The Weight of The Backpack
The Weight of the Backpack
Maya always felt like she carried the heaviest backpack in the world. Every morning, she slung it over her shoulders and walked to school, trying not to stumble.
It wasn’t the books that made it heavy.
It was everything else.
The whispers from her classmates: “You’re so quiet. You’re weird.”
Her parents’ reminders: “You need to be perfect.

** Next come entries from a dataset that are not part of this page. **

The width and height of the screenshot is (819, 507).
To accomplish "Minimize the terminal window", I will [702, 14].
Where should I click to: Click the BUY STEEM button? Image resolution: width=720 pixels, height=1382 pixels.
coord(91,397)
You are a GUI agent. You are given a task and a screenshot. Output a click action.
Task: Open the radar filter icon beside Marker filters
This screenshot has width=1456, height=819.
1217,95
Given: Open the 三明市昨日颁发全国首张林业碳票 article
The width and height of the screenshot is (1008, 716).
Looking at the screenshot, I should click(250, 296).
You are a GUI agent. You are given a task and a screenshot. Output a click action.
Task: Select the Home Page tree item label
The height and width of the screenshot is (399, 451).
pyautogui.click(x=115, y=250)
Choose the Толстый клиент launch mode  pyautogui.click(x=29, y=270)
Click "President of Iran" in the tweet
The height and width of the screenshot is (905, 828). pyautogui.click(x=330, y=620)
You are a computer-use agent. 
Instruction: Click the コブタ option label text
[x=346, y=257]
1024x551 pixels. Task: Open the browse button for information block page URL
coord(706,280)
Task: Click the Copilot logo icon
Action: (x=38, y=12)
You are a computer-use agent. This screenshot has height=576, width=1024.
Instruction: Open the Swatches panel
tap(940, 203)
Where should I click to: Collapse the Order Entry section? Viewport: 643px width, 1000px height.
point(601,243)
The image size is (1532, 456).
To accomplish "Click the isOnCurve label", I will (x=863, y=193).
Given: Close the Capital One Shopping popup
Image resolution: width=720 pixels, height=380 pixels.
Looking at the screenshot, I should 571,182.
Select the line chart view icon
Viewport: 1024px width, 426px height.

Don’t make mistakes.”
Even the teachers’ impatient looks when she didn’t answer fast enough.
All of it piled into her invisible backpack, pressing on her shoulders.
One afternoon, Maya hid behind the school building, trying to escape the noise. That’s when Mr. Tunde, the art teacher, found her.
He didn’t ask why she was hiding. He simply sat beside her and said,
“You know, backpacks aren’t meant to carry everything forever. Sometimes, you’ve got to take things out.”
Maya frowned. “You mean my books?”
He smiled gently. “No… the invisible things. Fear, anger, what other people say. They weigh you down more than any textbook ever could.”
The next day, Mr. Tunde handed her a blank sheet of paper.
“Draw what’s inside your backpack,” he said.
Maya stared at the page. Slowly, she started to draw:
Her parents shouting.
Herself crying in bed.
Classmates laughing at her.
Then she drew something new herself standing tall, opening her backpack, and letting tiny balloons float away. Each balloon carried away a fear, a worry, a hurt.
When she finished, she cried. The kind of cry that empties you out and fills you up at the same time.
Weeks passed. Maya began to notice little things she hadn’t seen before:
The morning birds singing outside the classroom.
Her best friend Lami waiting for her at the school gate.
Her mom’s tired smile after a long day.
She realized that everyone carried their own heavy backpacks, even the bullies, even her parents.
One evening, she wrote letters she never planned to send:
“To my classmates I forgive you. I hope you learn kindness.”
“To my parents I know you love me, even when it hurts.”
“To myself You are enough, even when no one says it.”
She slipped the letters into her backpack, between the notebooks. And for the first time, her shoulders didn’t ache.
Maya didn’t become perfect. She still had tough days, tests she failed, friends who forgot her name.
But she gained something far more important the courage that comes from forgiveness and self-compassion.
Whenever a new fear tried to sneak into her backpack, she whispered,
“Sorry, no space left for that.”
And then she walked a little lighter.
Moral:
Everyone carries invisible backpacks filled with pain, fear, or expectations. Healing begins when you unpack them forgive, release, and choose to move forward lighter than before.